Given is a set , a family of topological spaces and a family of mappings of into the spaces . A topology on is called an initial topology with respect to the family if it has one of the following three equivalent properties:

Universal property of the initial topology
  1. is the coarsest topology with respect to which all mappings are continuous.
  2. The archetypes of all open sets under all mappings of the family form a sub-basis of the topology .
  3. A function from a topological space in is continuous if and only if is continuous for each .

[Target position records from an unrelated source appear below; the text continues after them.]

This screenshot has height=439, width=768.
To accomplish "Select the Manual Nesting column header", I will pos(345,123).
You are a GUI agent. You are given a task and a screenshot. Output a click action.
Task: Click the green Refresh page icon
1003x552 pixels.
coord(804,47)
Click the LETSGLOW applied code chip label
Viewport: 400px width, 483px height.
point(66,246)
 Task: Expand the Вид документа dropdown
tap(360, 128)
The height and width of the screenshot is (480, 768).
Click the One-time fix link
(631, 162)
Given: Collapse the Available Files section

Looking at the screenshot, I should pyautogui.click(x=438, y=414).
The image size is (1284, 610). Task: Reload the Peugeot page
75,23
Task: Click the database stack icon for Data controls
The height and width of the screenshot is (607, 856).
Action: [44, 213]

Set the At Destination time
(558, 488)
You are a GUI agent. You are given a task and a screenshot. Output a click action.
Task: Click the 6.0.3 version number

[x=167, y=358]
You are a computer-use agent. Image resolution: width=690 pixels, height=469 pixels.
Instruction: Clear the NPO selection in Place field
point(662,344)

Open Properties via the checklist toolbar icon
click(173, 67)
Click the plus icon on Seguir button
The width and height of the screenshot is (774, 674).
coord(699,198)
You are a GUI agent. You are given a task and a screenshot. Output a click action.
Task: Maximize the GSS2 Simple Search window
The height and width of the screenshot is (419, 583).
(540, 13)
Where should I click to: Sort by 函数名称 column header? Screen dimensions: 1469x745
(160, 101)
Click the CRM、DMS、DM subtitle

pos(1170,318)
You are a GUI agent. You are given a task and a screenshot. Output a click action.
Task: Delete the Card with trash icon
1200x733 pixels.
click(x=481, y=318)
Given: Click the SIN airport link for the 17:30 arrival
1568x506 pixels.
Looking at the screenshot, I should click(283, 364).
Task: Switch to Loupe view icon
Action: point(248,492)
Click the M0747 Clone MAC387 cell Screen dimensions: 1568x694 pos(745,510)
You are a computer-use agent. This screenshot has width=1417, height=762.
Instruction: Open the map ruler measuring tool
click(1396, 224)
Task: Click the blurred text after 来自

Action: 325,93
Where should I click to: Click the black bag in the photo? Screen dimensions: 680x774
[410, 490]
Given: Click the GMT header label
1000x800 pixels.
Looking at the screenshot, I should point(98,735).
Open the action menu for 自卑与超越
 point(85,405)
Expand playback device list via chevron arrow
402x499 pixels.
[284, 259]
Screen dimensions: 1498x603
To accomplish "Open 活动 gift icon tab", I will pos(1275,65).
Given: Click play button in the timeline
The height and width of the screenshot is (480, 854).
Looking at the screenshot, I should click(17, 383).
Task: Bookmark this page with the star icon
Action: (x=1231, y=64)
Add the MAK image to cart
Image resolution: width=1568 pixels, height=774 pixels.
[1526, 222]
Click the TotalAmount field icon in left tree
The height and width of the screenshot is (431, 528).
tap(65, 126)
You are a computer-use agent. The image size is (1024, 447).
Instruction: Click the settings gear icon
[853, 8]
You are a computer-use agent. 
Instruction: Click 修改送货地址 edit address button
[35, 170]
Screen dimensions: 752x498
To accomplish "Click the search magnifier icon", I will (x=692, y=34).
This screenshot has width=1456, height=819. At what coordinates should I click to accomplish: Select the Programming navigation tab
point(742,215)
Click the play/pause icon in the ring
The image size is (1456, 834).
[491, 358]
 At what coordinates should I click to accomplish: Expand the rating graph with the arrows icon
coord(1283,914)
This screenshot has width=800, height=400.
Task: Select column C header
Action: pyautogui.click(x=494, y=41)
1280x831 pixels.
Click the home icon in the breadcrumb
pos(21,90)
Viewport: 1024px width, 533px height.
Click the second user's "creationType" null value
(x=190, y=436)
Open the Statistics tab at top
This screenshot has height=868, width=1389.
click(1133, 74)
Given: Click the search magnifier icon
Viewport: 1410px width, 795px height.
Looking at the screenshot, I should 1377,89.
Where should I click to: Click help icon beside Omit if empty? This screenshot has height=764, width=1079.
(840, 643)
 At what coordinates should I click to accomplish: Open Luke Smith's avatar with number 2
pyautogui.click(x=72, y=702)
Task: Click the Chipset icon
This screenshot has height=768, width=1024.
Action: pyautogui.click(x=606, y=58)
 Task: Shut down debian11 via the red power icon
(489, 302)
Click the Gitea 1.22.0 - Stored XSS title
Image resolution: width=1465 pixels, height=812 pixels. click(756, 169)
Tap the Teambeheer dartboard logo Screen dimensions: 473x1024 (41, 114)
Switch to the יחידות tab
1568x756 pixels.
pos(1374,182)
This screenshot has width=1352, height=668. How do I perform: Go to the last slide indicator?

Note that the diagram is not a universal property.

Remarks

The three formulations of the definition illuminate different aspects of the initial topology:

  1. Here it is viewed as the smallest upper bound of certain topologies in the association of all topologies . Each individual image pulls back a topological structure from its image space and the initial topology is the coarsest topology that contains all these topologies, i.e. the product of the union of these topologies. With this definition the existence of the initial topology can be proven.
  2. This definition is constructive. It can be used to generate any open sets of the initial topology, see Basis (topology) . Since a topology is uniquely determined by a sub-base, the uniqueness of the initial topology easily follows from this definition .
  3. The abstract characterization justifies the designation “initial” topology and allows these structures to be viewed in the more general framework of category theory. The final topology can be characterized by its dual property.

Examples

Some frequently used constructions of topological spaces can be understood as initial topologies:

  • The subspace topology is the initial topology on the subset with respect to the natural inclusion mapping.
  • The product topology is the initial topology with regard to the natural projections onto the factor spaces.
  • The weak topology on a standardized vector space is the initial topology with regard to the continuous linear forms on (i.e. the topological dual space of ).
  • If a family of topologies is given on a set , then the initial topology with regard to the identity (the coarsest topology that makes the identical mapping from to continuous in all topologies) is precisely the smallest upper bound of the family in the association of topologies to .

Categorical description

The above universal property cannot easily be expressed within the category of topological spaces, since in it one can only talk about continuous functions between topological spaces and not about sets and arbitrary functions between them (unless one identifies a set with the discrete topology on it or similar). However, it can be characterized when a topological space carries the initial topology with respect to a family of continuous mappings from this space. So be an object in Top and a family of morphisms. then carries the initial topology with regard to that if every bimorphism with morphisms that satisfy is an isomorphism : Because such a bimorphism corresponds to a bijective continuous mapping, i.e. a (not necessarily real) coarsening, and if the coarsest topology is already present, which is compatible with the maps, such coarsening must be an isomorphism (ie a homeomorphism ). For a one-element family, whose element is a monomorphism , this condition corresponds precisely to the condition for an extreme monomorphism; it immediately follows that the extreme monomorphisms are the topological embeddings .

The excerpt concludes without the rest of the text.